* begin Rows *

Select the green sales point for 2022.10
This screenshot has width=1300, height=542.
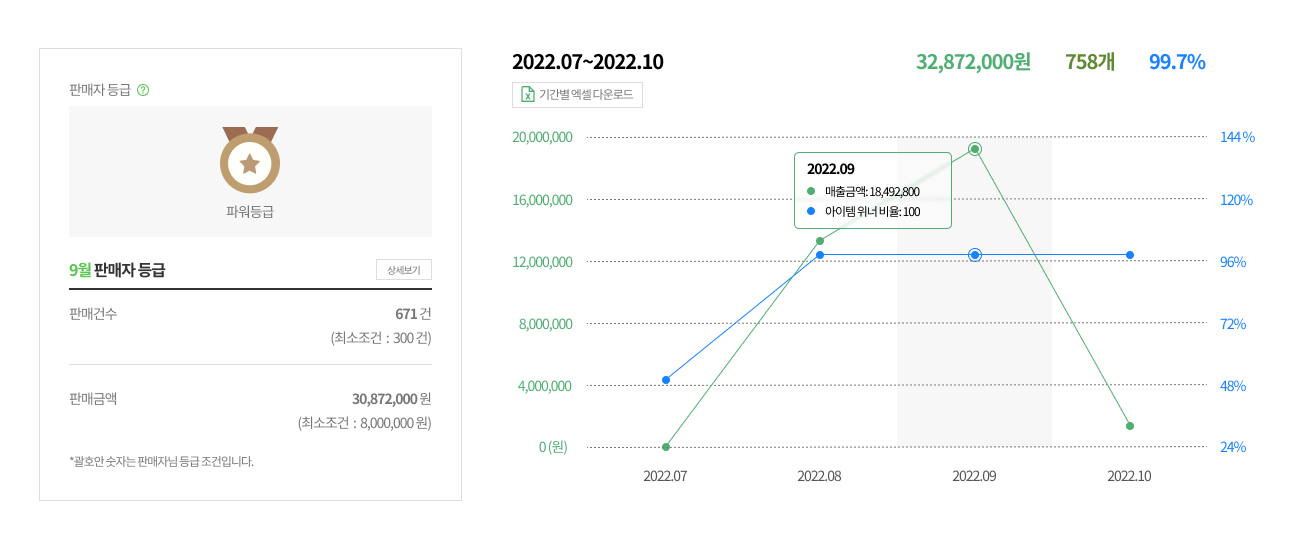(1130, 426)
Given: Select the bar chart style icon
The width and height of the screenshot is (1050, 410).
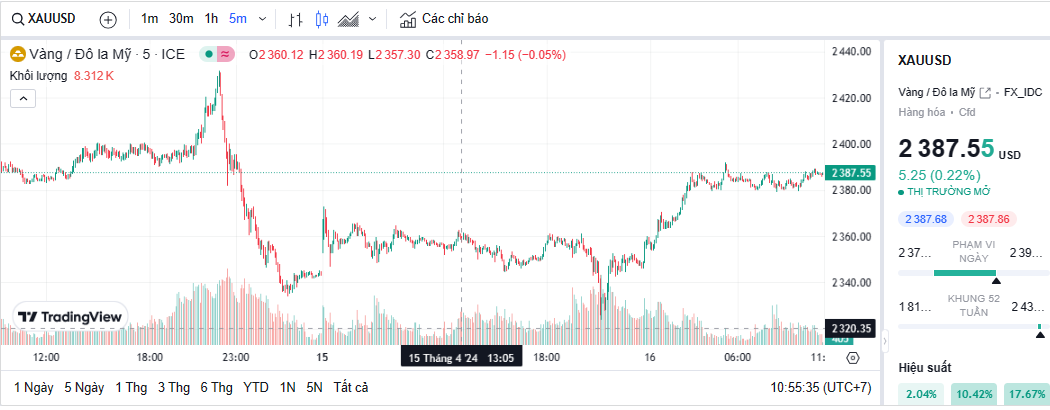Looking at the screenshot, I should pos(295,19).
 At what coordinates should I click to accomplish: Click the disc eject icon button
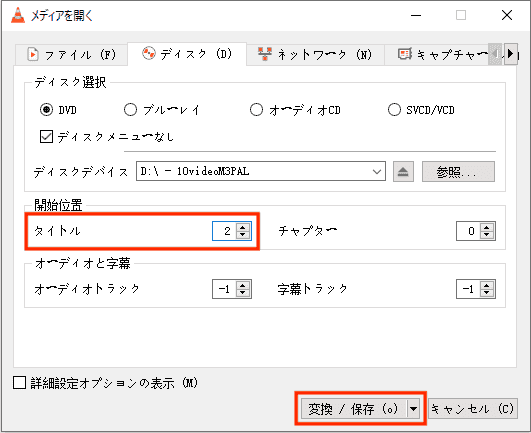pos(403,172)
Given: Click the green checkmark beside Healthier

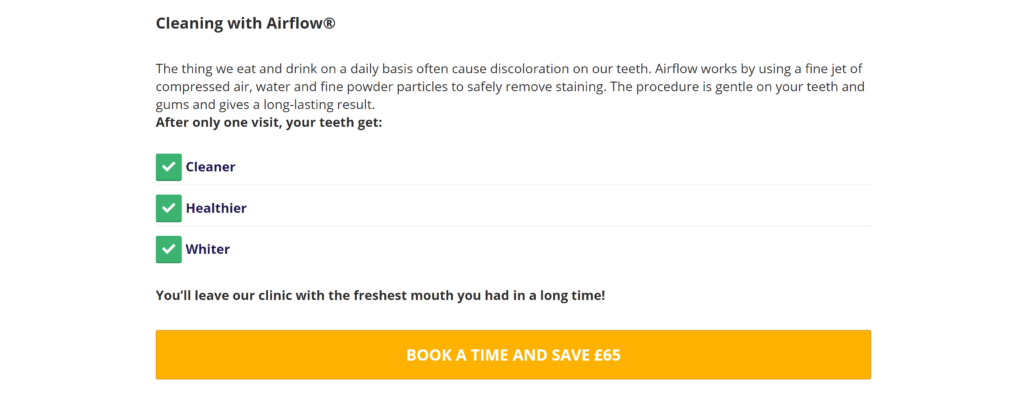Looking at the screenshot, I should coord(168,208).
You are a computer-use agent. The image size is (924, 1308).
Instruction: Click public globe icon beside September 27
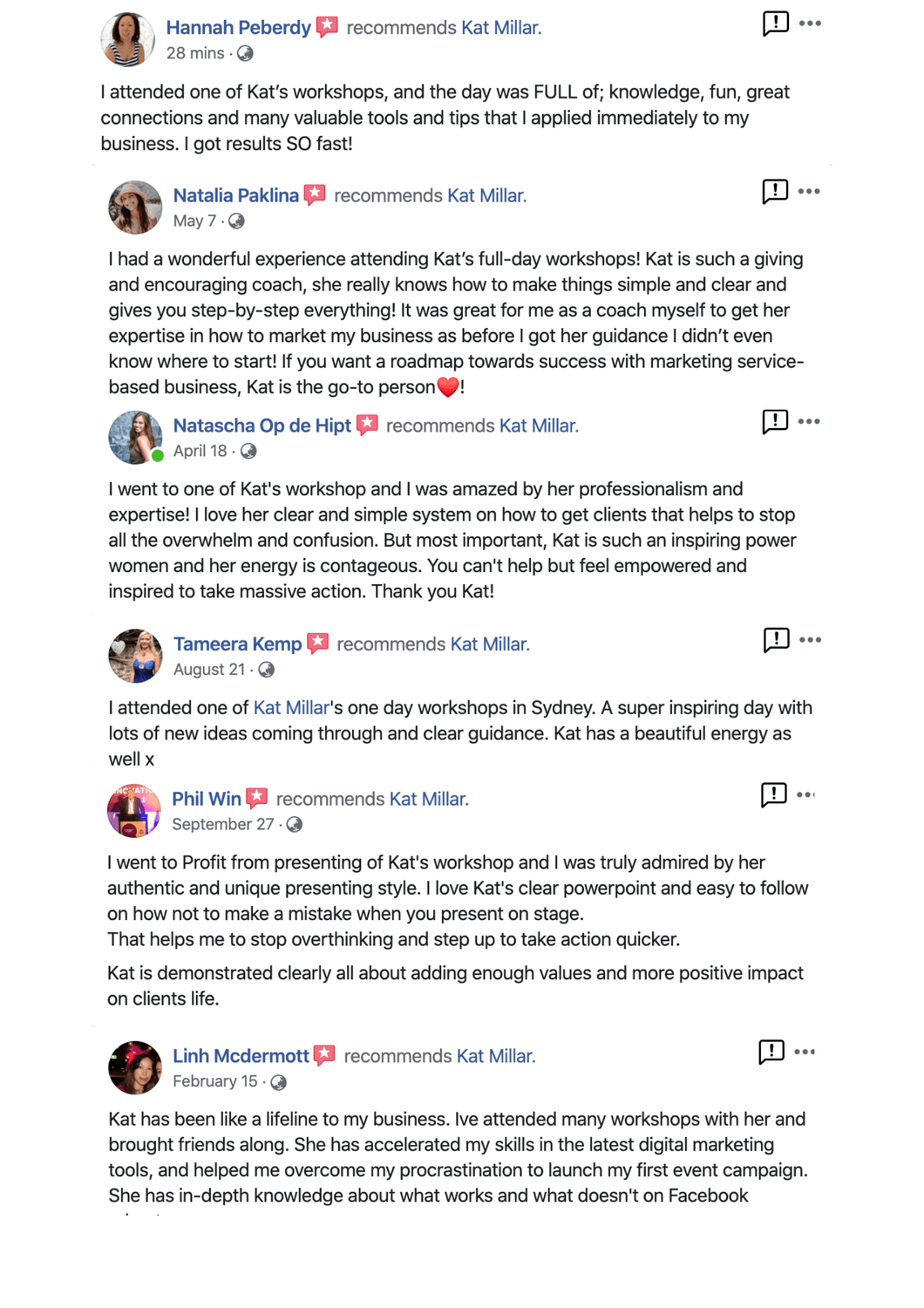(x=295, y=825)
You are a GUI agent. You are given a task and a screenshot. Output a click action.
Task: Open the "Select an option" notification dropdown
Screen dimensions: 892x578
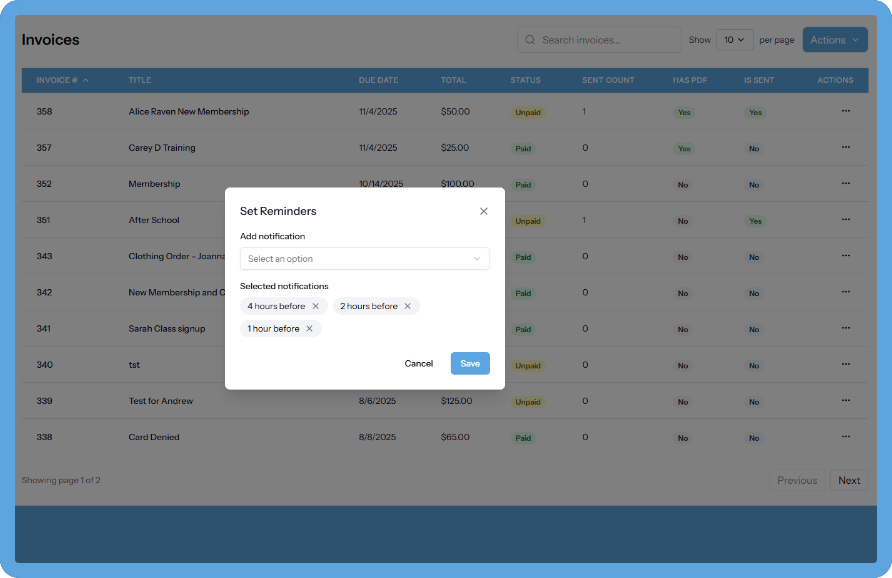tap(364, 258)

* end Rows *

What is being asked: Rewrite the items above with every "icon" changed to "symbol" and all other wording left as it is. Omit the pictures from the rewritten version.

Correct answer:
Select the green sales point for 2022.10
This screenshot has width=1300, height=542.
(1130, 426)
Given: Select the bar chart style symbol
The width and height of the screenshot is (1050, 410).
Looking at the screenshot, I should pos(295,19).
 At what coordinates should I click to accomplish: Click the disc eject symbol button
pos(403,172)
Given: Click the green checkmark beside Healthier

Looking at the screenshot, I should coord(168,208).
You are a computer-use agent. The image size is (924, 1308).
Instruction: Click public globe symbol beside September 27
(x=295, y=825)
You are a GUI agent. You are given a task and a screenshot. Output a click action.
Task: Open the "Select an option" notification dropdown
Screen dimensions: 892x578
tap(364, 258)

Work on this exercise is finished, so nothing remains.